1.1.1. États-Unis : focalisation sur l’accès à l’emploi

Outre-Atlantique la recherche sur les enjeux sociaux des politiques de transport, fortement influencée par l’hypothèse du spatial mismatch, s’est essentiellement concentrée surl’accessibilité physique au marché du travail des individus à bas revenu. Des approches plus globales visant à intégrer l’ensemble des motifs de déplacement de la vie quotidienne (achats, loisirs, visites…) tendent à se développer, mais elles restent encore marginales [Clifton, 2003]. L’approche américaine diffère ainsi fortement de la logique française puisqu’en France la problématique de l’accès à l’emploi est incluse dans la thématique plus large de l’accessibilité à la ville, et ne constitue à ce titre, qu’une finalité parmi d’autres de la politique des transports [Ghorra-Gobin, 2001].

Aux États-Unis, les difficultés de mobilité vers l’emploi sont particulièrement aiguës pour les individus à bas revenu, souvent localisés dans les « ghettos » des centres urbains alors que l’emploi peu qualifié s’est fortement délocalisé en banlieue. En outre, le Personal Responsability and Work Opportunities Reconciliation Act (1996) a initié une vaste politique de remise au travail des bénéficiaires des aides sociales. Le passage d’une politique de welfare à une politique de workfare (ou welfare-to-work), a suscité un certain renouveau des recherches.

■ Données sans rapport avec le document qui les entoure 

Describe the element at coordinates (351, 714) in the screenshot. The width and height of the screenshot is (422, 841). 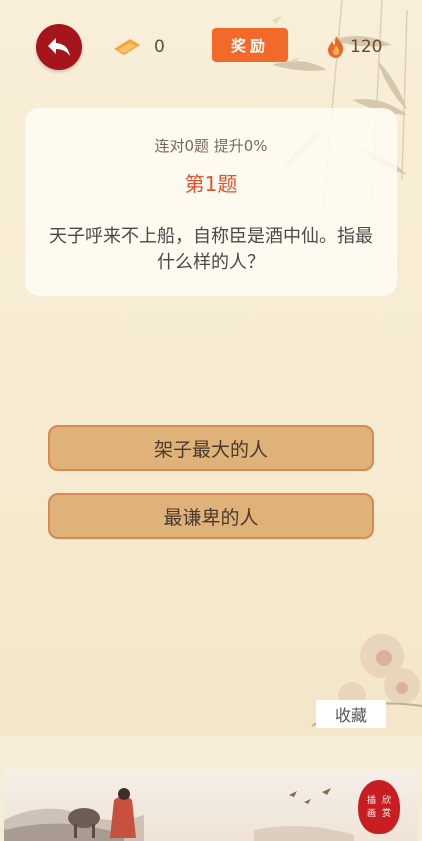
I see `favorite-button: 收藏` at that location.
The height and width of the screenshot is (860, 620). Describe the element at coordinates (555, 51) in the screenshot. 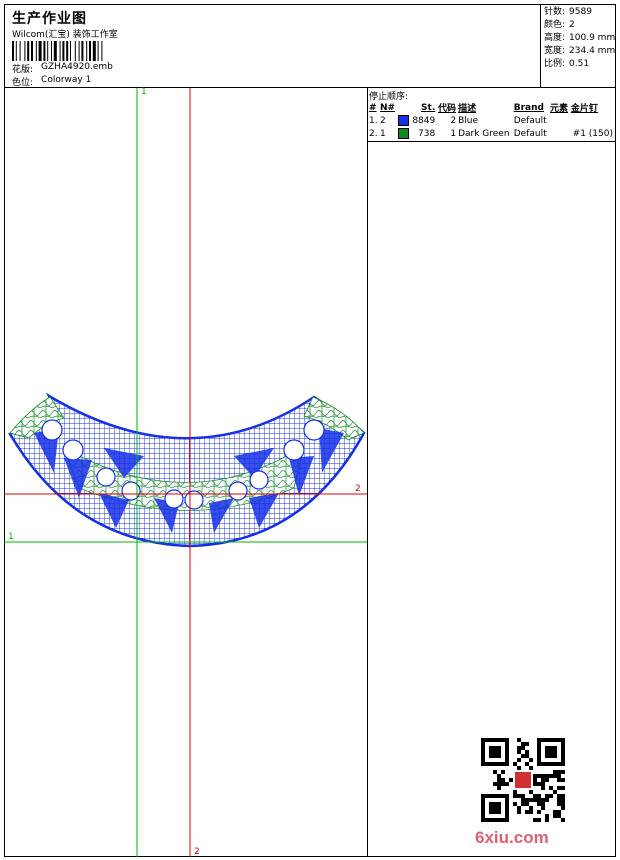

I see `width-label: 宽度:` at that location.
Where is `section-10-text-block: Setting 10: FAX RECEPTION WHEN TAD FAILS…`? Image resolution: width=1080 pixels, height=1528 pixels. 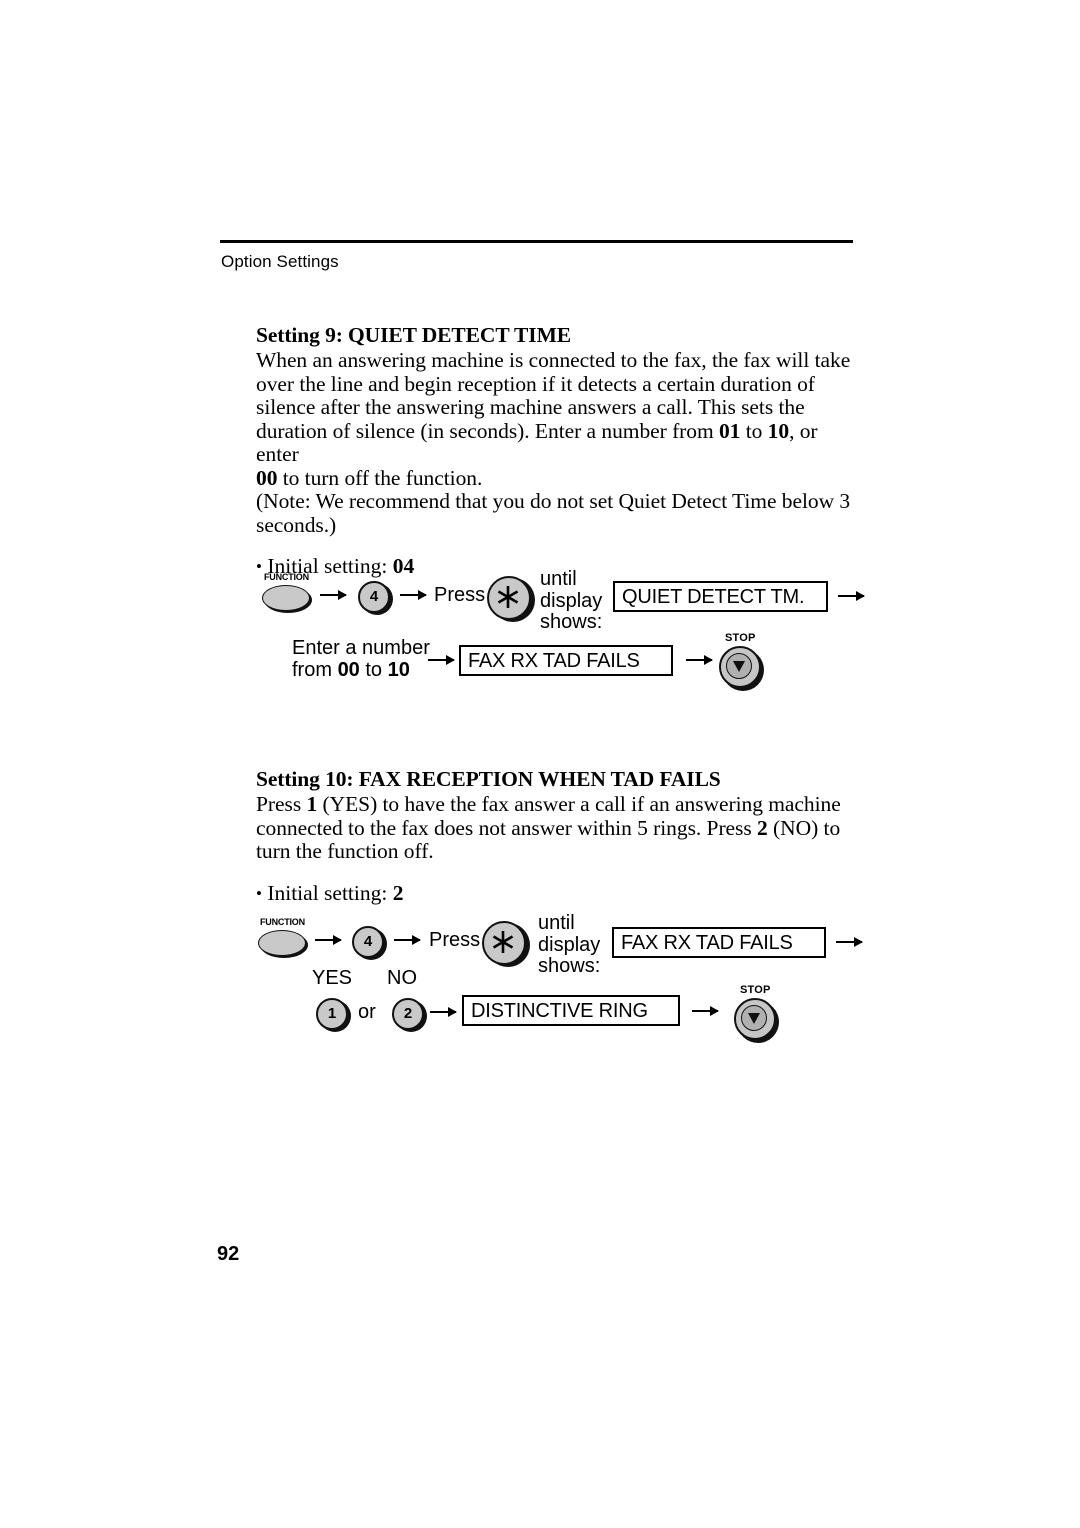 section-10-text-block: Setting 10: FAX RECEPTION WHEN TAD FAILS… is located at coordinates (556, 836).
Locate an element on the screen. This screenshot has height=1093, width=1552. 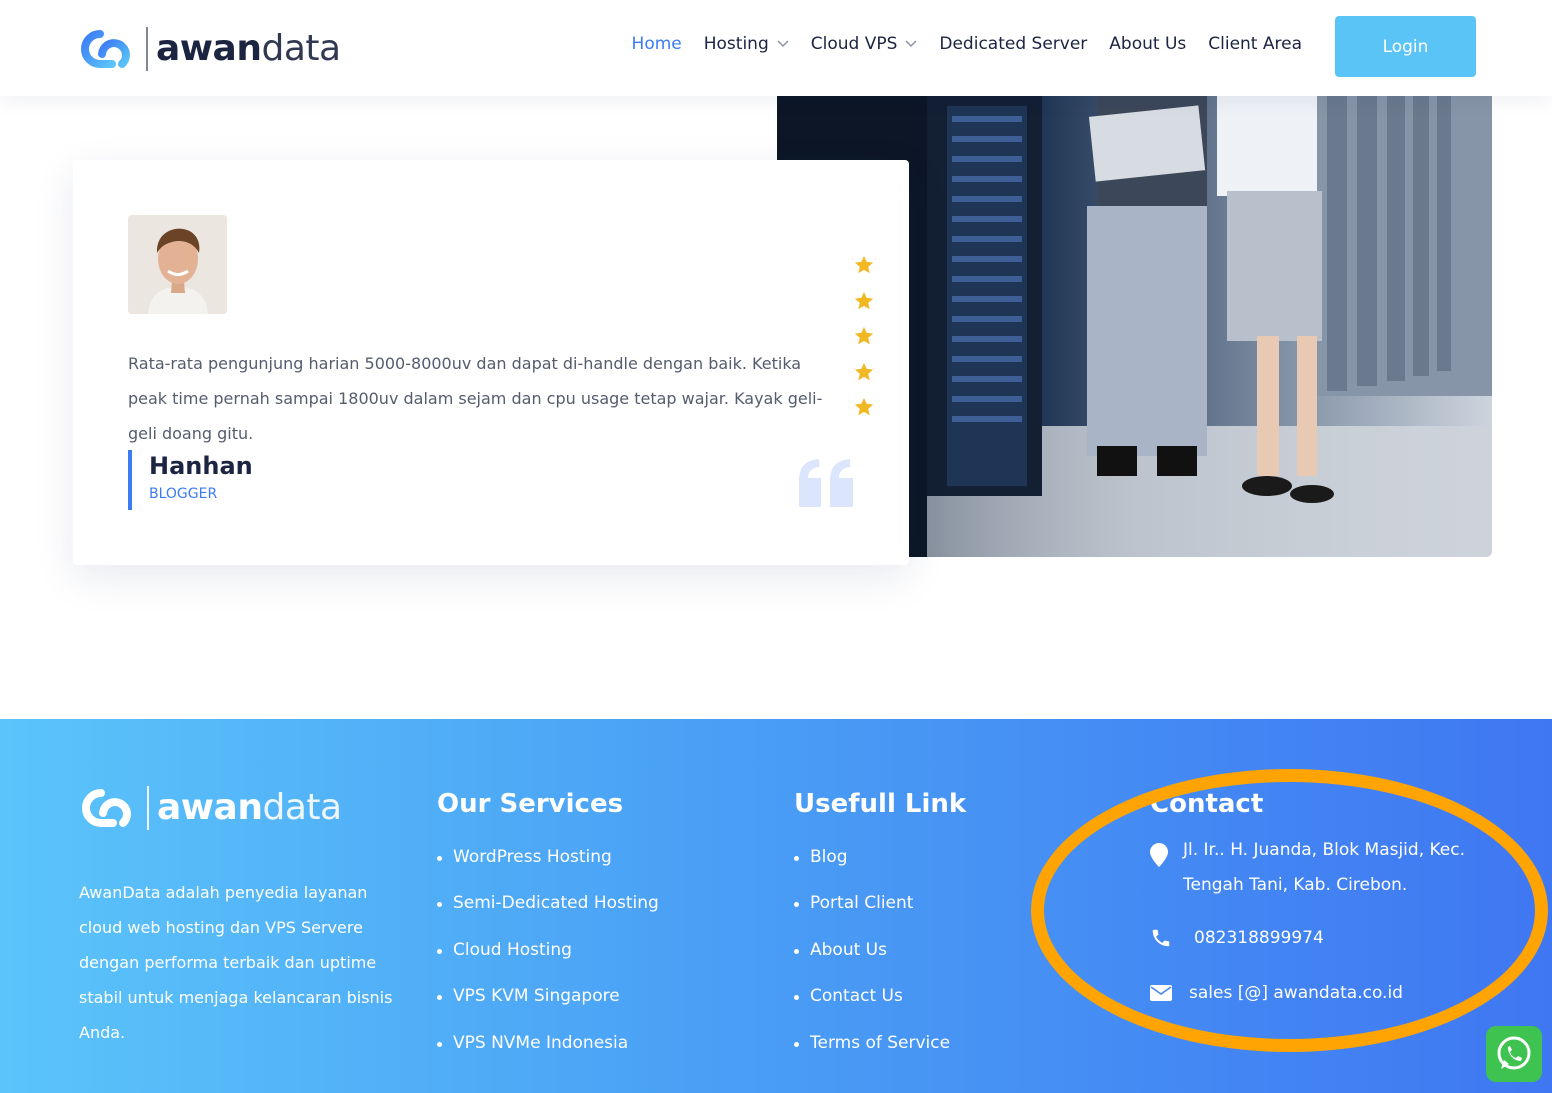
footer-link: About Us is located at coordinates (880, 963).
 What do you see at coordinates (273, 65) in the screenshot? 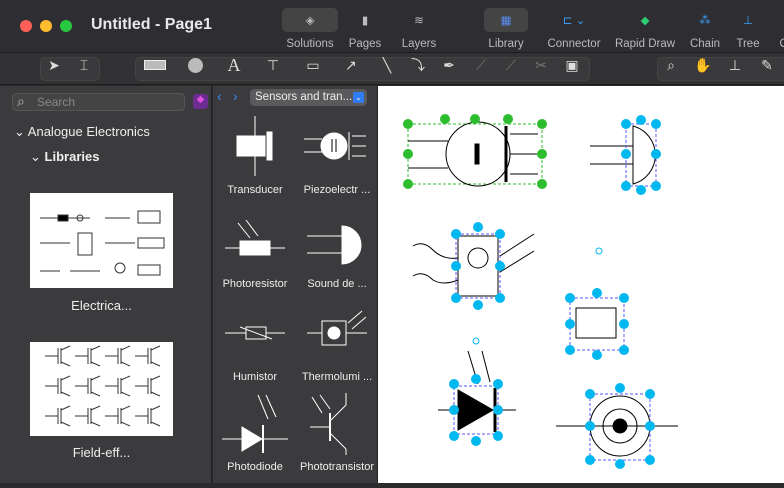
I see `textbox-tool-icon: ⊤` at bounding box center [273, 65].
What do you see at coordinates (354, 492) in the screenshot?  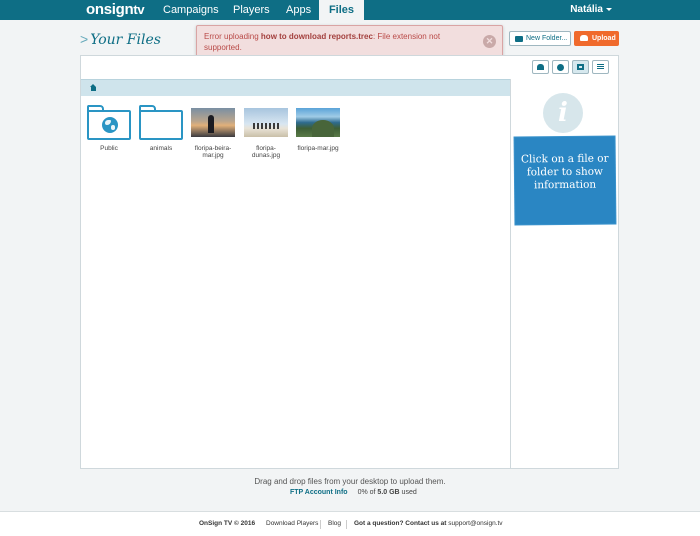 I see `storage-info: FTP Account Info 0% of 5.0 GB used` at bounding box center [354, 492].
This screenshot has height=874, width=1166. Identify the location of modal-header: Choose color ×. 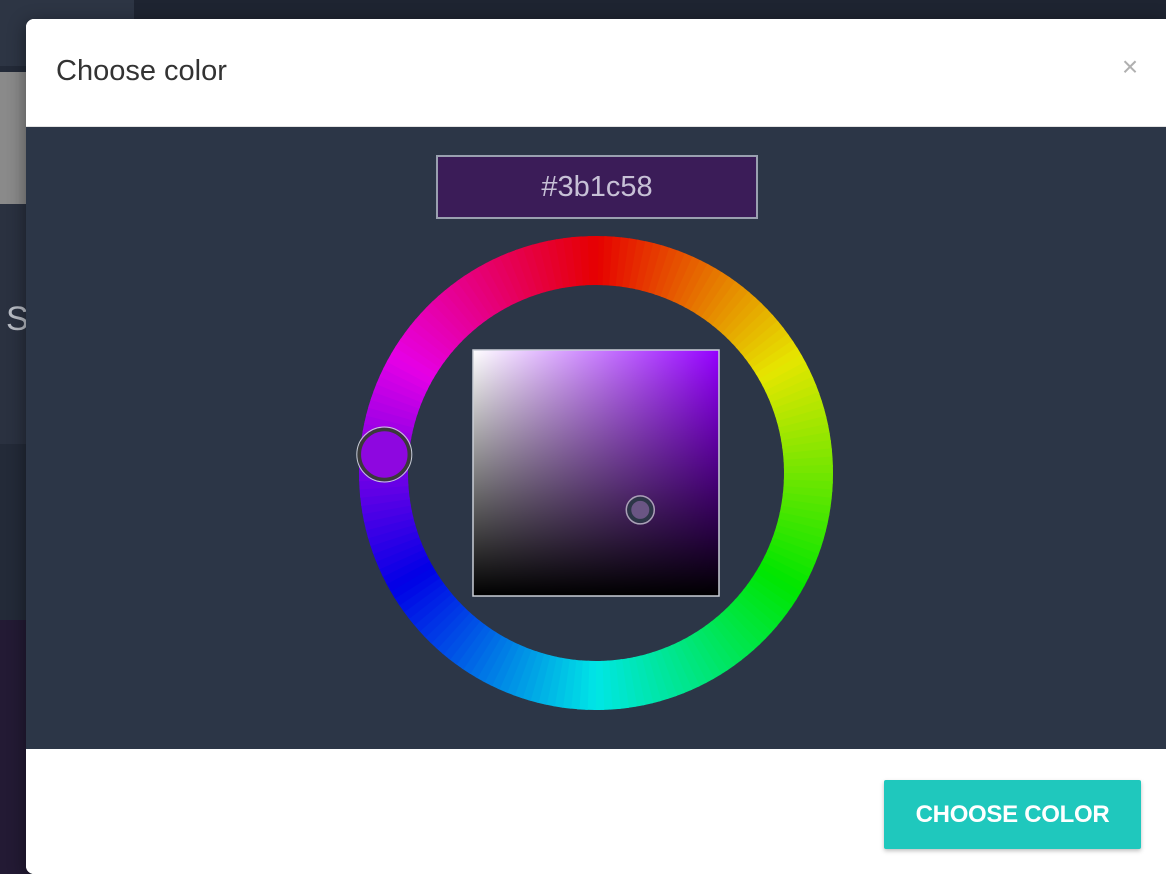
(596, 73).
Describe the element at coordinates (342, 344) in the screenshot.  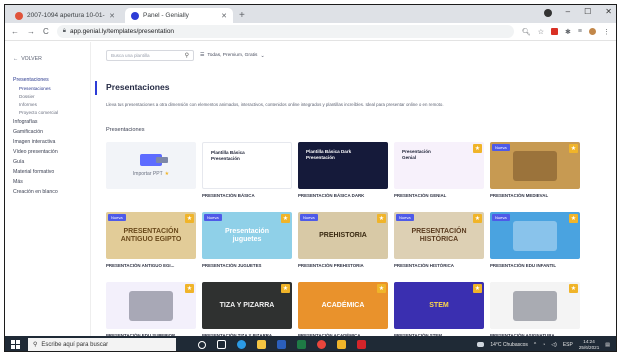
I see `app-icon` at that location.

Les travaux qui se proposent de tester l’impact de la déconnexion spatiale entre lieu de résidence et lieu d’emploi sur les possibilités de retour au travail, produisent des résultats discutés. D’autres facteurs explicatifs que la seule dimension spatiale sont alors avancés : faible qualification, discrimination raciale à l’emploi et au logement, absence de motorisation [Ross, 1998 ; Taylor et Ong, 1995]. La plupart des travaux sont très perplexes quant au rôle positif des transports publics [Ong et Blumenberg, 1998 ; Sanchez, 2002 ; Sanchez et al., 2004], mais dans ce domaine les avis restent également controversés [Kawabata, 2002]. Certains plaident ouvertement pour faciliter la motorisation des ménages à bas revenu qui apparaît comme la seule solution capable de rétablir rapidement l’équilibre dans l’accessibilité des individus [Cervero et al., 2002 ; Gardenhire et Sermons, 1998 ; Murakami et Young, 1997].

Ces recherches ont été suivies de mesures concrètes, pas uniquement circonscrites à l’amélioration de la planification urbaine et des transports publics (même si l’offre s’est améliorée en termes d’horaires et d’itinéraires pour tenir compte des spécificités de certains emplois). Des systèmes de prêts de véhicules engageant les employeurs, des aides financières à la motorisation par le biais de prêt à faibles taux sont également envisagés [Cervero, 2004].